#### Record set ####

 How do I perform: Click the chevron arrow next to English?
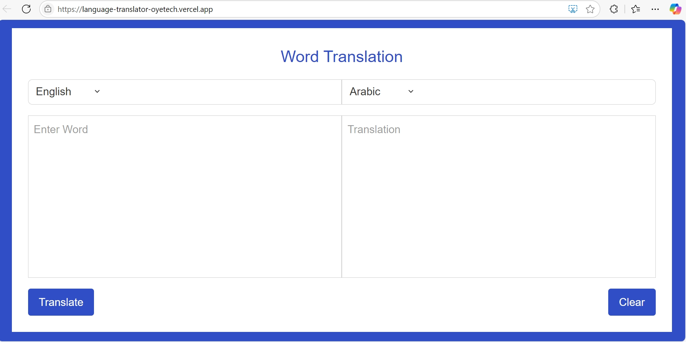click(x=97, y=92)
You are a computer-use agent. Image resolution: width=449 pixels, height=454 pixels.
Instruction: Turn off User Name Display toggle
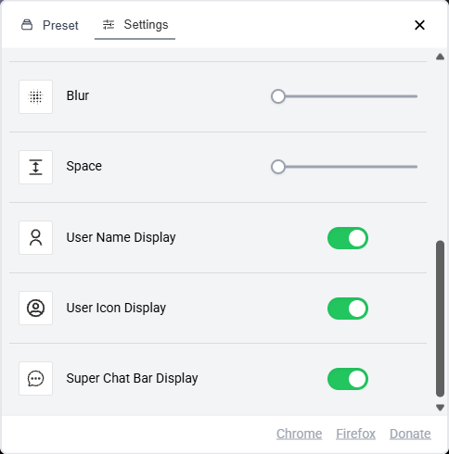(348, 238)
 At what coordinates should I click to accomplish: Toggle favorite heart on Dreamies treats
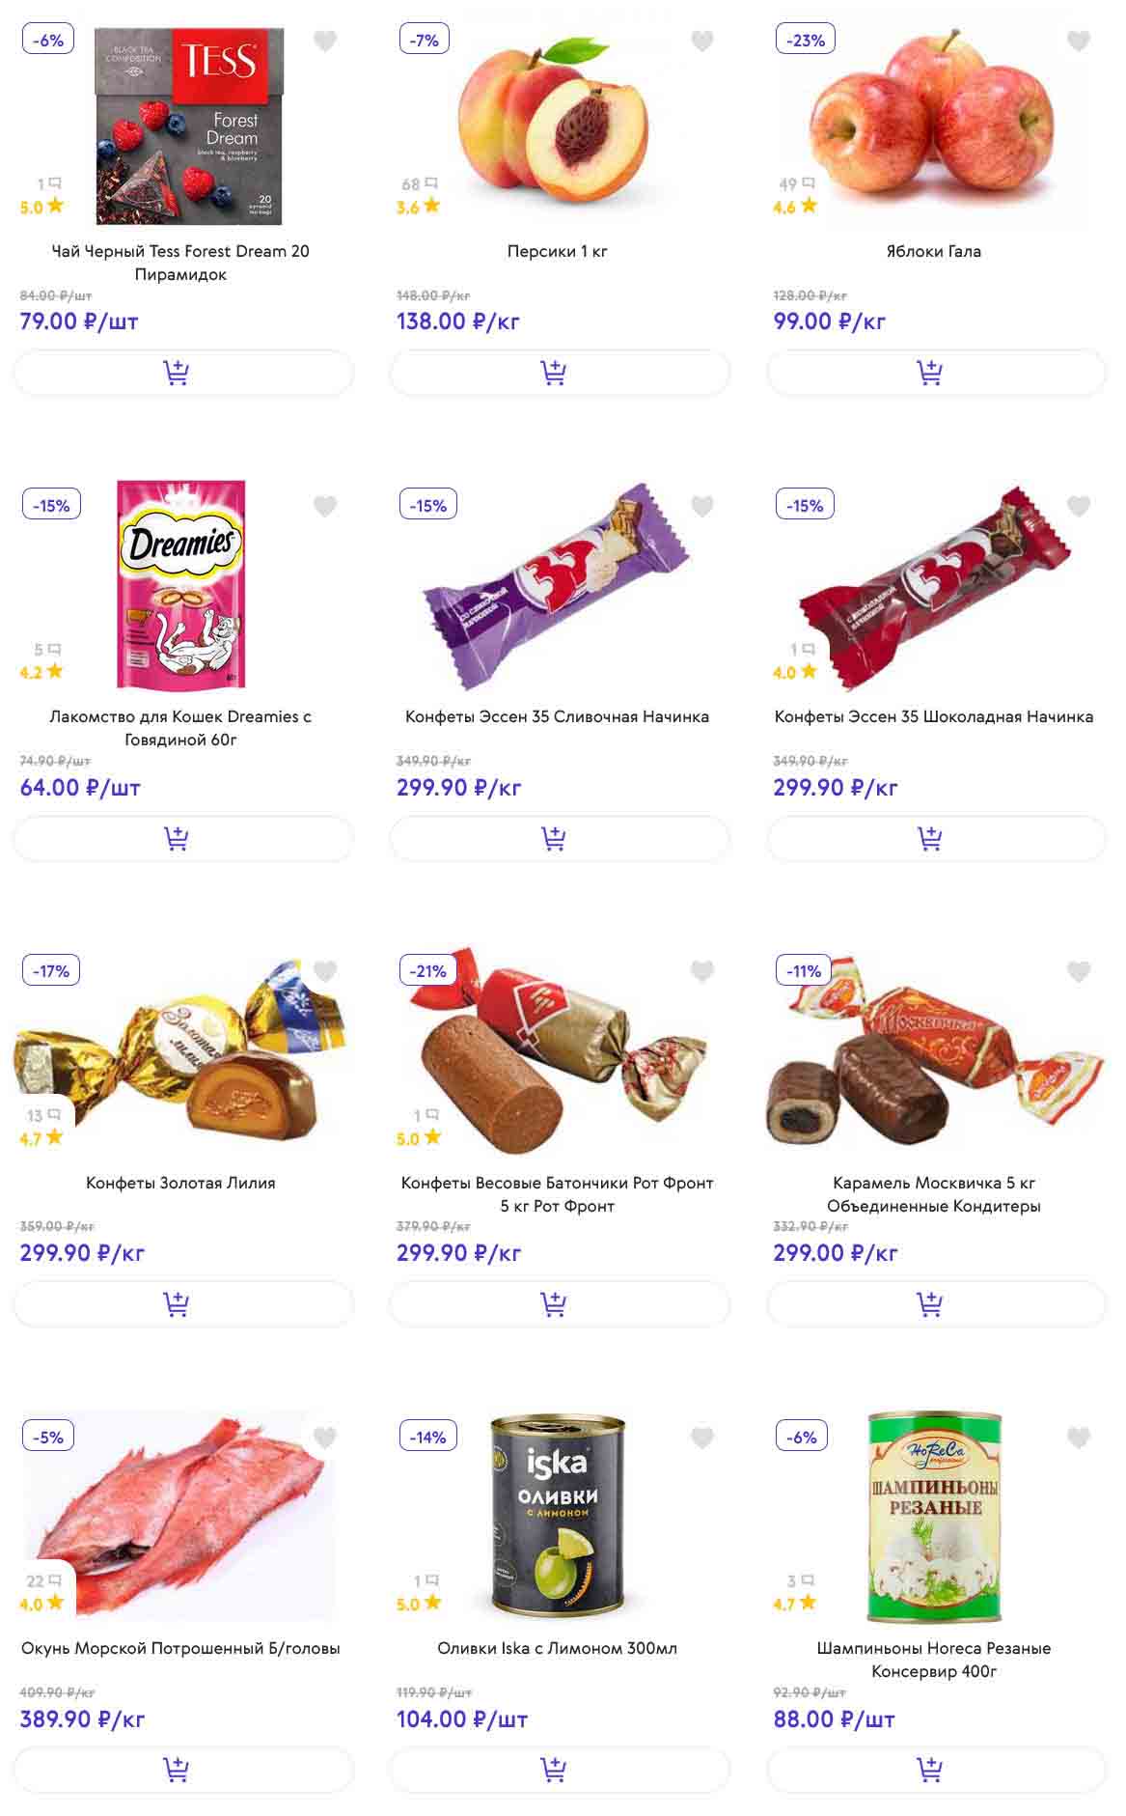325,506
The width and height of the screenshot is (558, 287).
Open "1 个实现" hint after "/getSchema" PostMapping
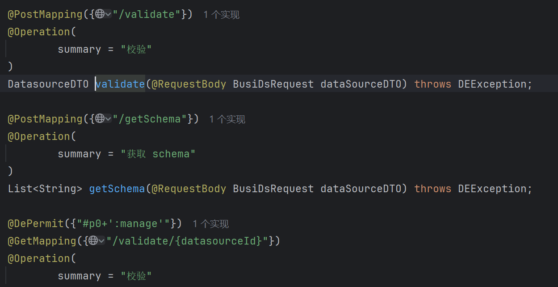tap(227, 119)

####

(Task statement): In your copy, include no pictures, but reproduce all records exactly.

(Task solution):
 How do I perform: Click the chevron arrow next to English?
click(x=97, y=92)
You are a computer-use agent. Image resolution: width=449 pixels, height=454 pixels.
Instruction: Turn off User Name Display toggle
(348, 238)
 At what coordinates should I click to accomplish: Toggle favorite heart on Dreamies treats
325,506
The width and height of the screenshot is (558, 287).
Open "1 个实现" hint after "/getSchema" PostMapping
tap(227, 119)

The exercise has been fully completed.